Screenshot grounding data:
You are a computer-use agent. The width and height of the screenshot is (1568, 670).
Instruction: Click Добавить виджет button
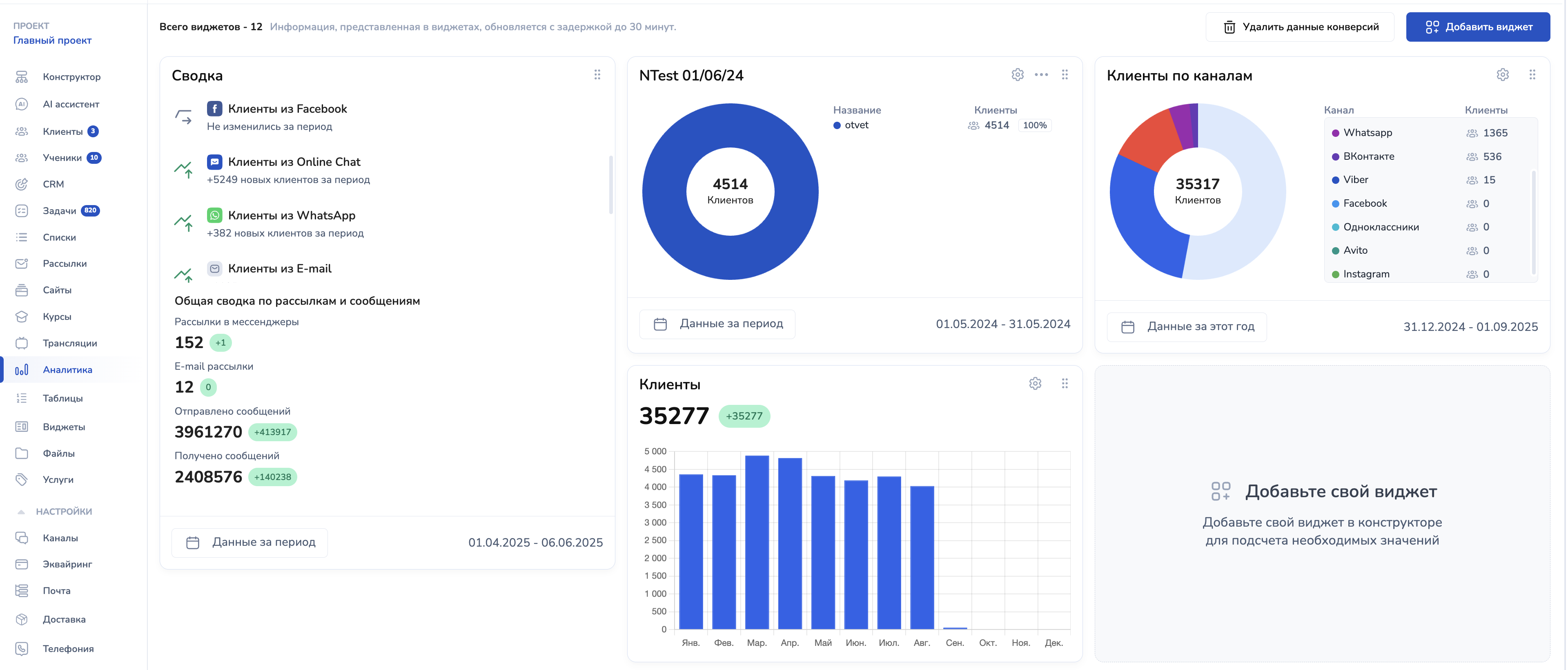(1477, 27)
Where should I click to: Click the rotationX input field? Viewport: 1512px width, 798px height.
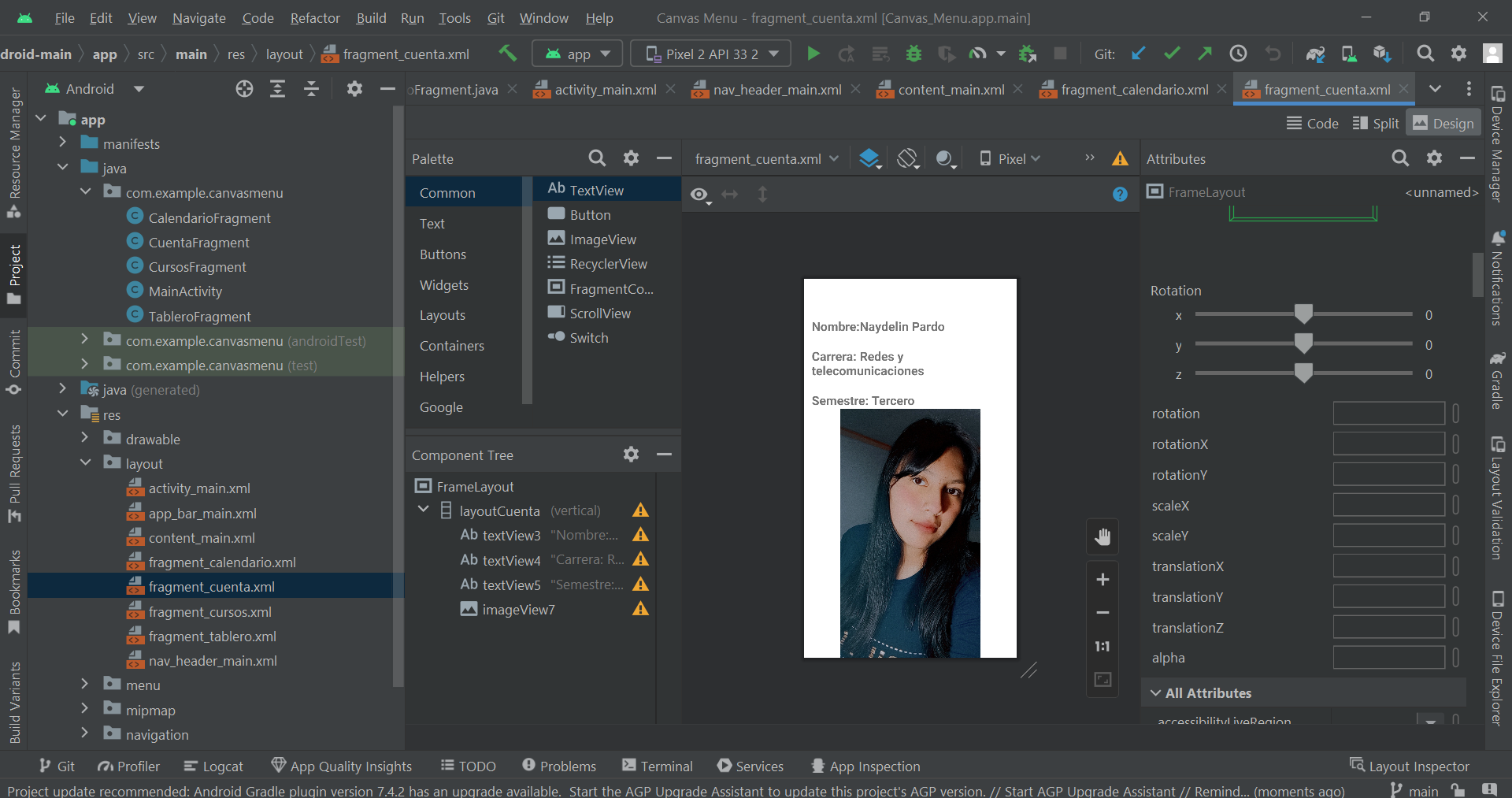pos(1388,444)
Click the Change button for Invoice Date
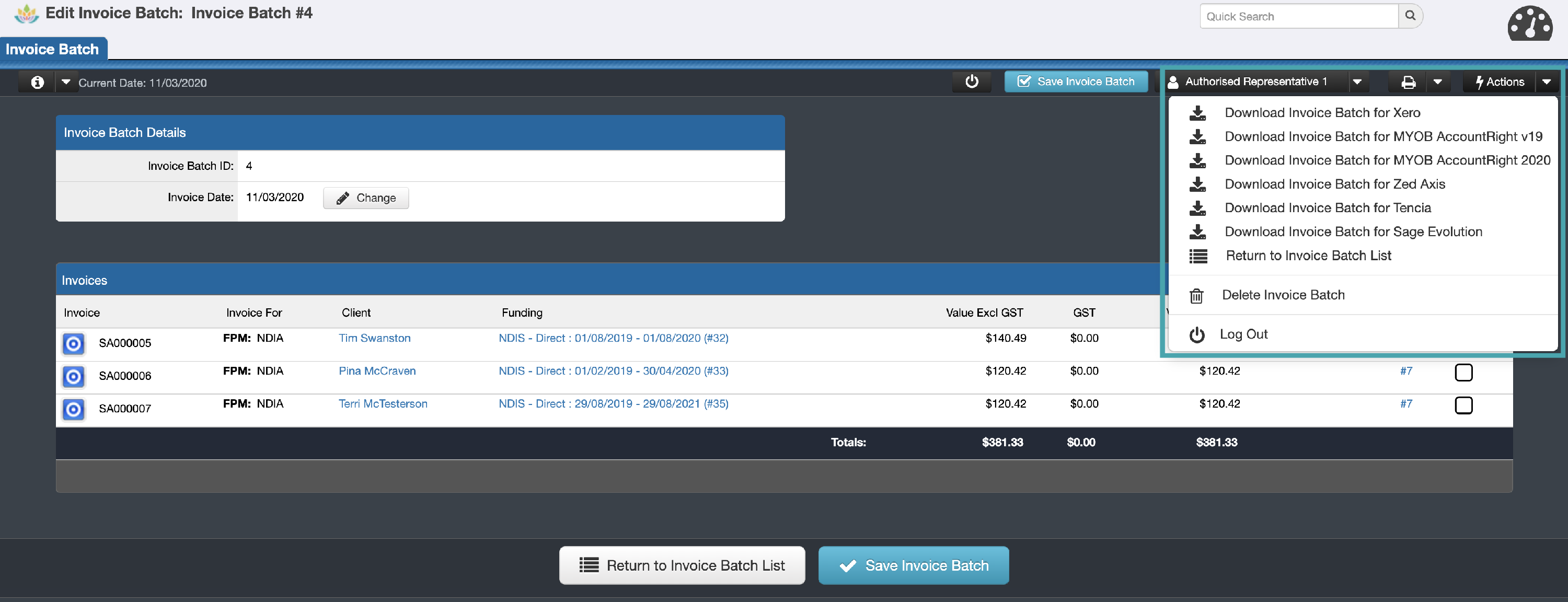This screenshot has height=602, width=1568. click(x=365, y=197)
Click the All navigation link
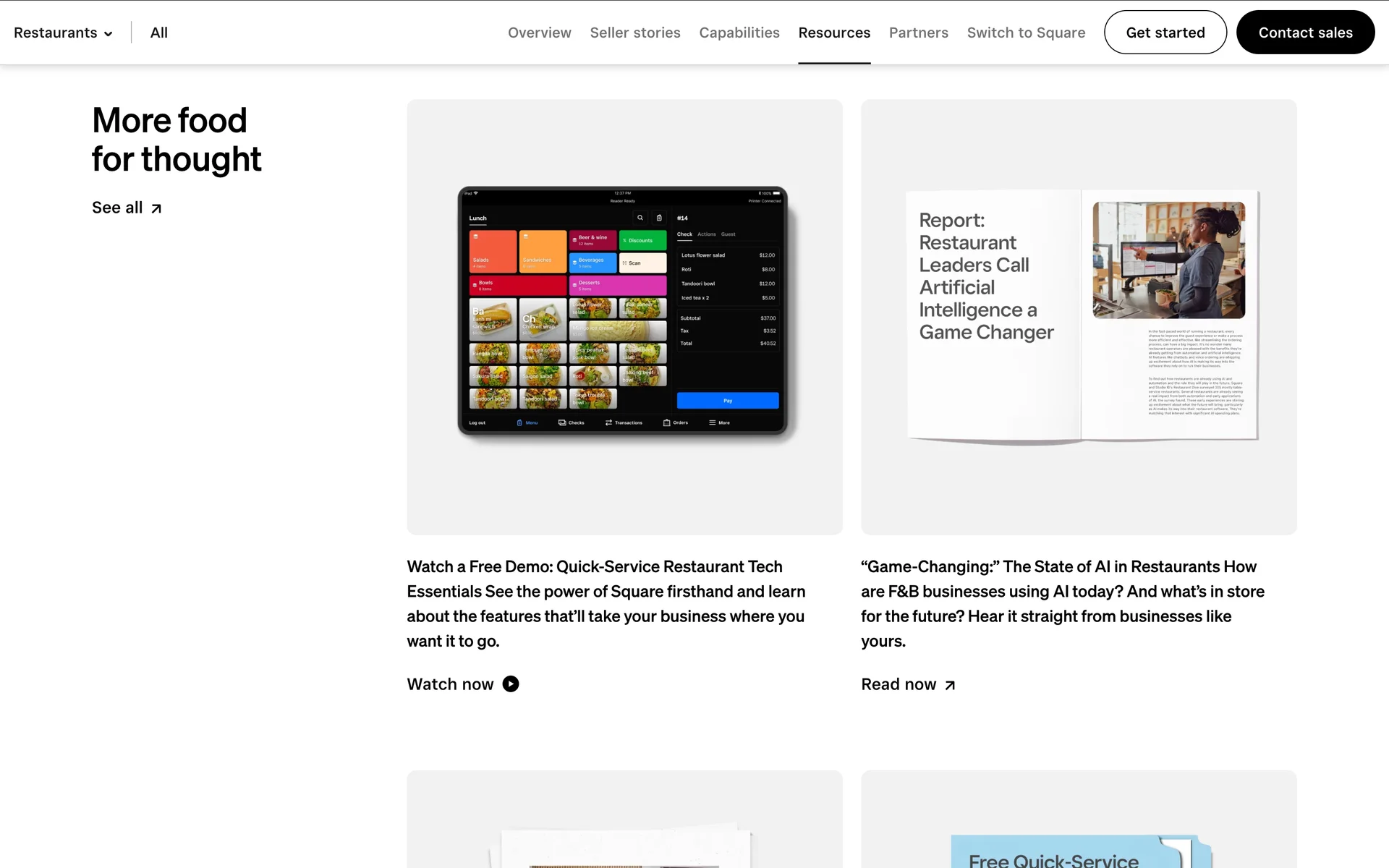 [x=158, y=33]
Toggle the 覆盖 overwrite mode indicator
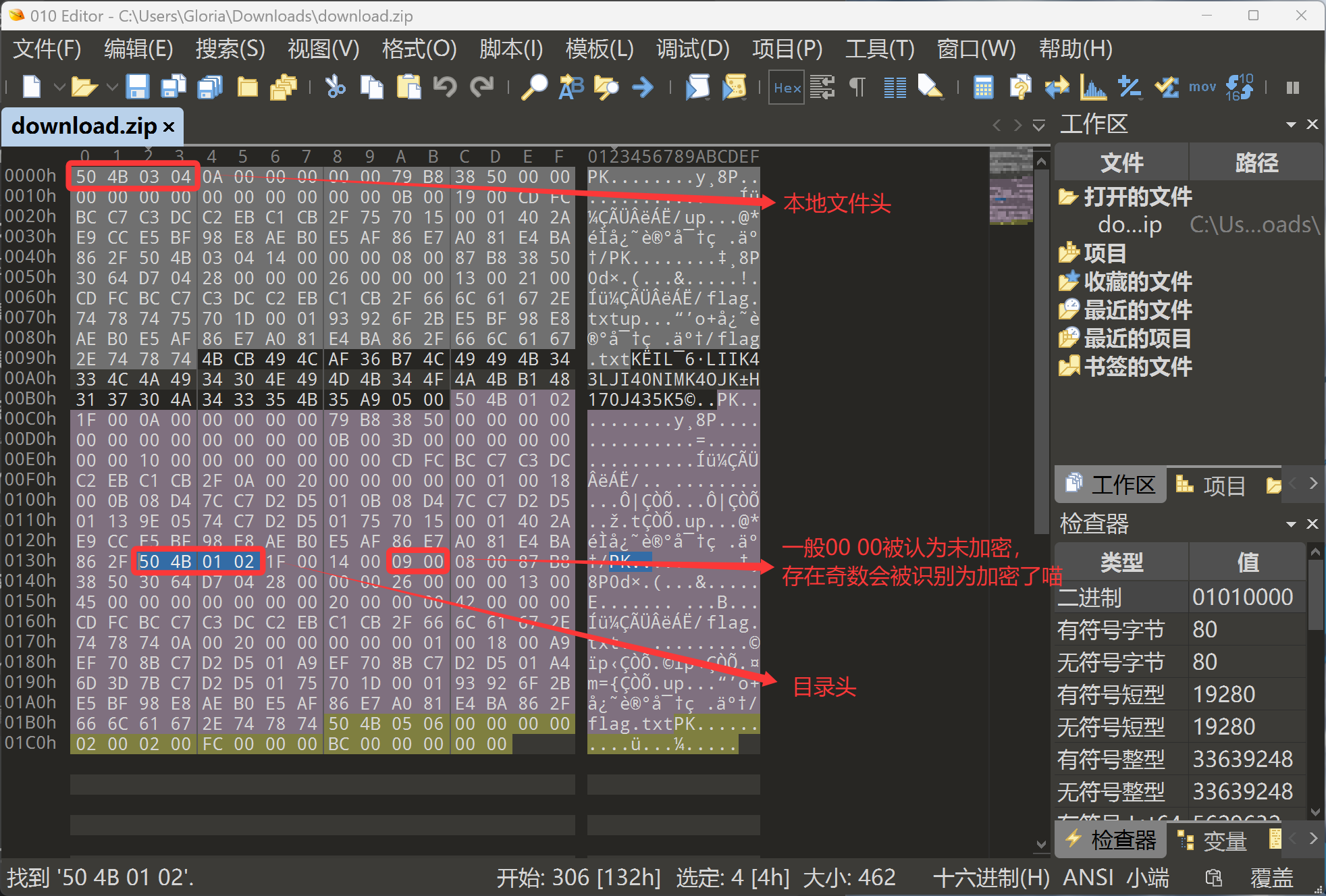Screen dimensions: 1326x896 [x=1271, y=877]
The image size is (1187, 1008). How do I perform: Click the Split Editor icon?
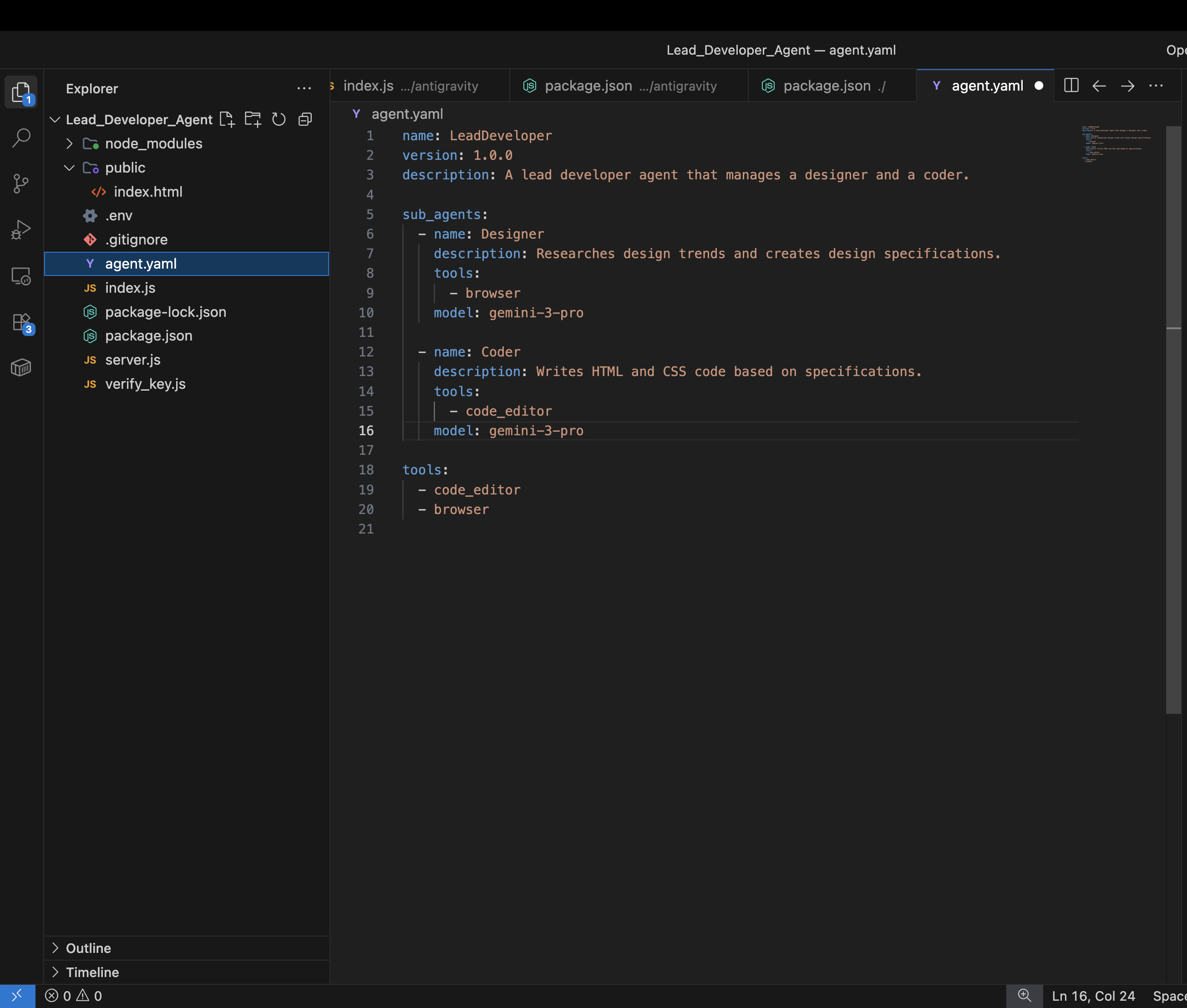click(1071, 86)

-- Exercise details --
Reproduce the lines from the one holding "Click the Change button for Invoice Date" through the end of the entries above exactly, keeping both ends and dropping every picture.

-- Reply --
Click the Change button for Invoice Date
This screenshot has height=602, width=1568. click(x=365, y=197)
Click the All navigation link
 [x=158, y=33]
Toggle the 覆盖 overwrite mode indicator
Screen dimensions: 1326x896 [x=1271, y=877]
The image size is (1187, 1008). How do I perform: Click the Split Editor icon?
click(1071, 86)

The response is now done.